A Cognizant spokesperson in Chennai said, We dont comment on market speculation.
Big private equity players such as Carlyle are also circling Satyam. However, a transaction is unlikely in the next few months. All the big firms have an interest in Satyam but it is unlikely that anyone will do a deal at the current six-month average price of Rs 350 a share, which is the rule for open offers. Its more prudent to wait for another 3-4 months till the price comes down to Rs 175, said a private equity executive.
The PE players are also apprehensive about the Upaid imbroglio. British telecom services company Upaid Systems is engaged in a legal tussle with Satyam on alleged fraud and a breach of contract.
Whether it is a PE firm or a software company that eventually gains control of Satyam, the potential buyer will have to approach institutional investors before it can hope to wrap up a deal. The institutions own over 61 per cent. In contrast, the promoters — the Rajus — hold less than 4 per cent. Some suggested that it might even be lower after the lenders started selling the stock.

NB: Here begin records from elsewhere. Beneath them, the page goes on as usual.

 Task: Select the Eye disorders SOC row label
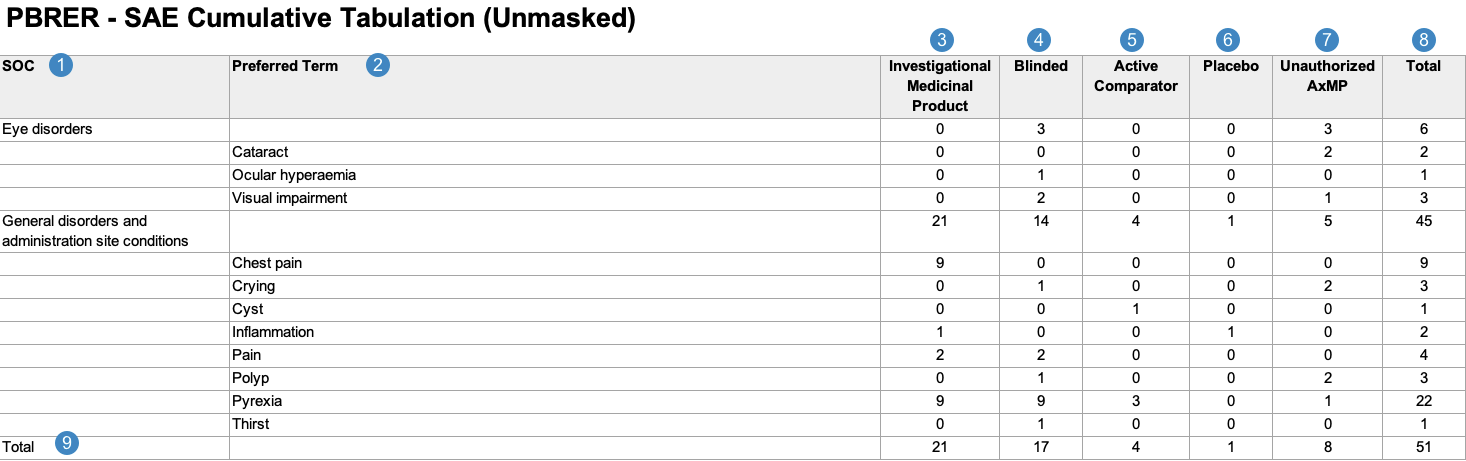click(47, 129)
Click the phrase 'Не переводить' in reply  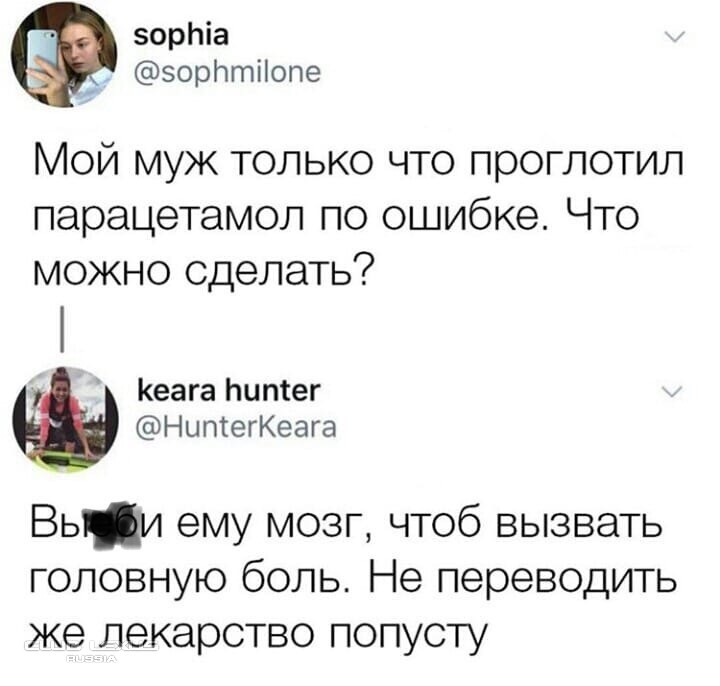[523, 577]
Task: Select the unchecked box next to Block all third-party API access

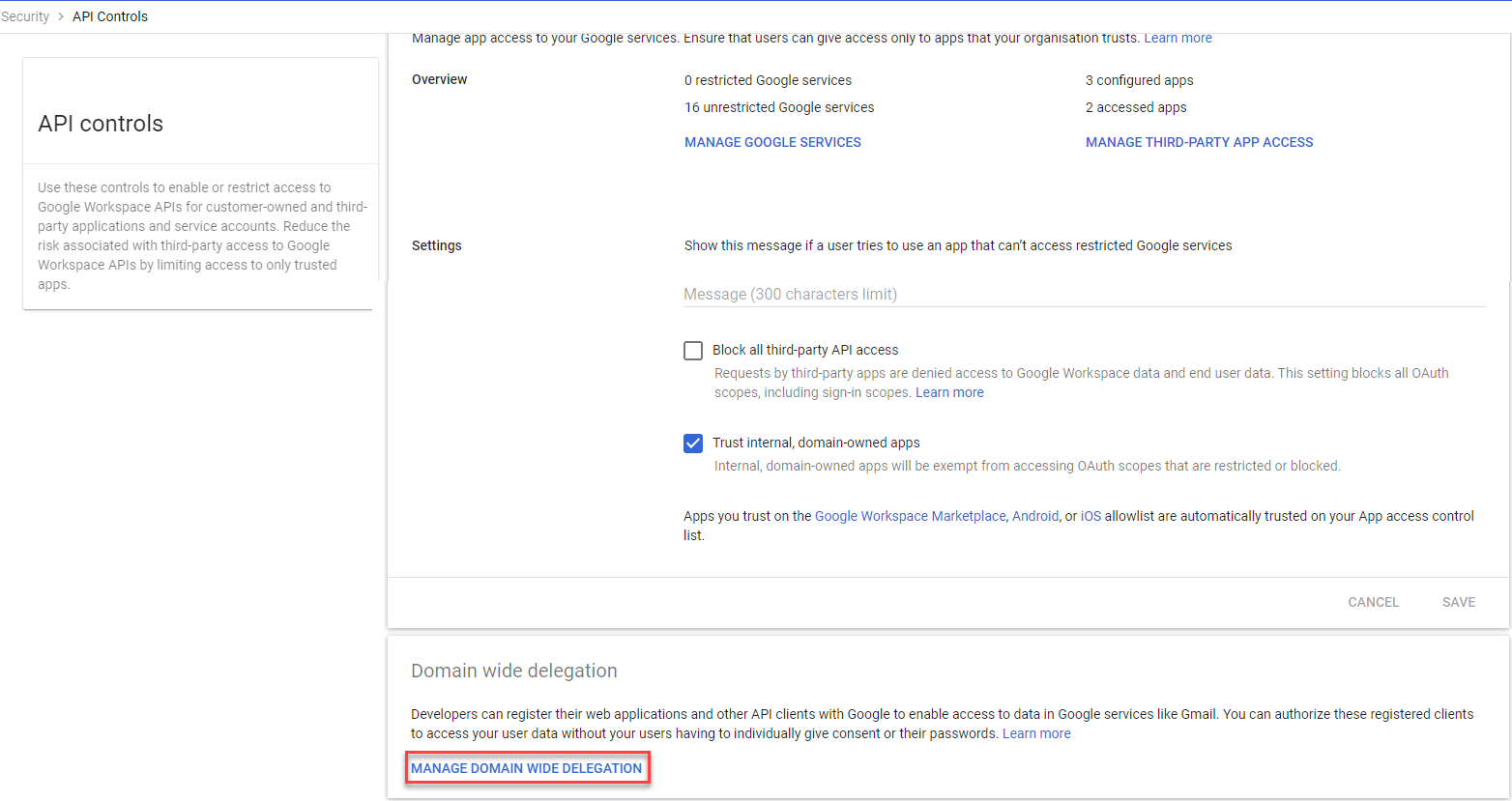Action: 692,350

According to an international brokerage, Satyam sources tell us Raju is warming up to exit Satyam but any action needs to happen from outside and minority investors will have to come up with alternative management plans.

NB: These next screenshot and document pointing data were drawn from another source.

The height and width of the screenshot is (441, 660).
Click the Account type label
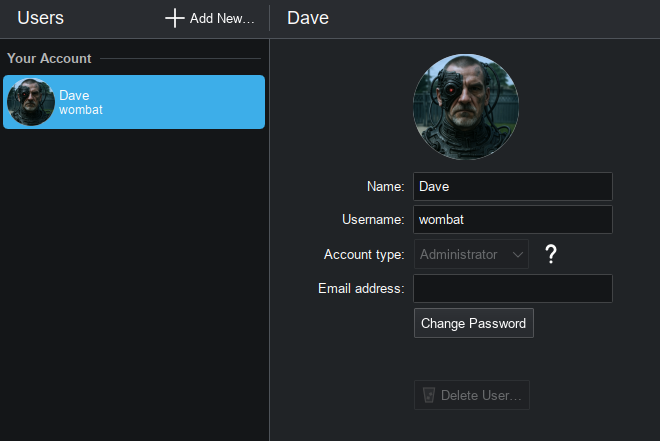[364, 255]
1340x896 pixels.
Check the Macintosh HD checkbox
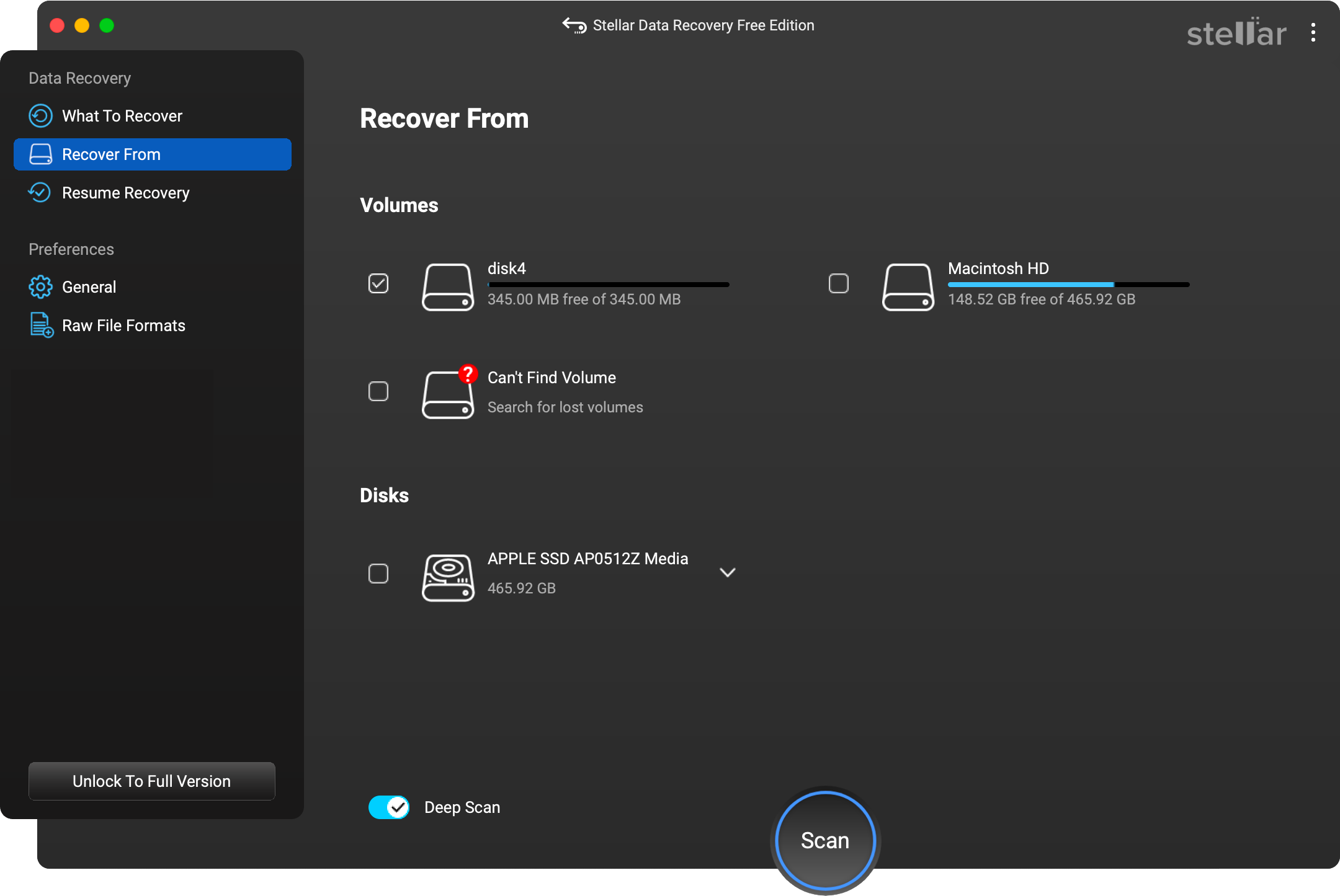point(838,283)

There were several unconfirmed reports about how much the promoters stake had fallen from the level of 8.6 per cent that the company reported to the bourses on September 30. However, it is clear that Rajus stake is still above 2 per cent as it is mandatory to make a disclosure otherwise.
Merrill Lynch, which has been appointed by the Satyam board to devise ways to improve shareholder value, is also likely to call for bids. According to the communication, The mandate given by Satyam to an investment bank is very broad, with a primary focus on getting an external investor who might not necessarily be amenable to the Rajus.
The Satyam board, on its part, can legally meet and transact business for another 180 days. According to regulations, 50 per cent of the board need to consist of independent directors. After Mondays resignations, the company still has two independent directors out of the five on the board. The company will have to fill up the vacant positions within the next 180 days. Since the board originally had nine members, it could still function with a quorum of three directors under the rules.
This means that Ramalinga Raju will continue to manage the company in the forthcoming months despite a fall in the shareholding of the promoter family.